[[ Extracted data open ]]
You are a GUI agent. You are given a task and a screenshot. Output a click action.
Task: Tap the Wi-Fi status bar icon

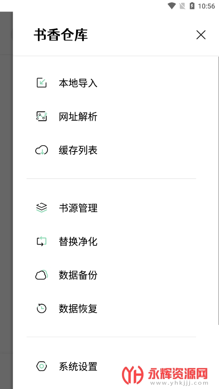pyautogui.click(x=171, y=6)
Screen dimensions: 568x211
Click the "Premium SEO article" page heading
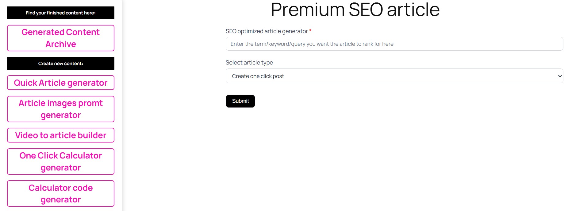click(x=355, y=10)
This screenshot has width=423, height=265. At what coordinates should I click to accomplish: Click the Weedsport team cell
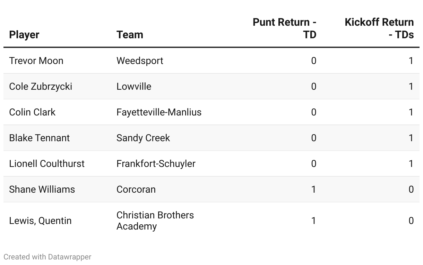coord(140,61)
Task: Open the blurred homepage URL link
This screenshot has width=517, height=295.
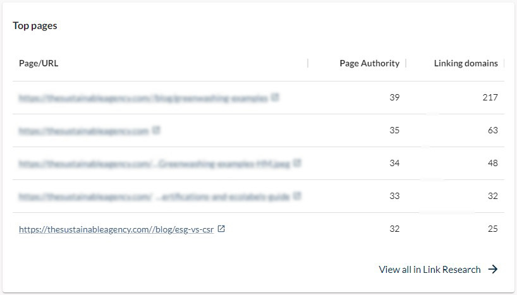Action: (84, 131)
[[ Extracted data closed ]]
**The problem**
Repeat every record precisely. Any picture among them stays out of the copy.

**Task output**
You are a GUI agent. You are given a task and a screenshot. Output a click action.
Task: Tap the Wi-Fi status bar icon

pyautogui.click(x=171, y=6)
Screen dimensions: 568x211
Click the "Premium SEO article" page heading
click(x=355, y=10)
This screenshot has width=423, height=265. At what coordinates should I click to accomplish: Click the Weedsport team cell
coord(140,61)
Task: Open the blurred homepage URL link
This screenshot has width=517, height=295.
Action: (84, 131)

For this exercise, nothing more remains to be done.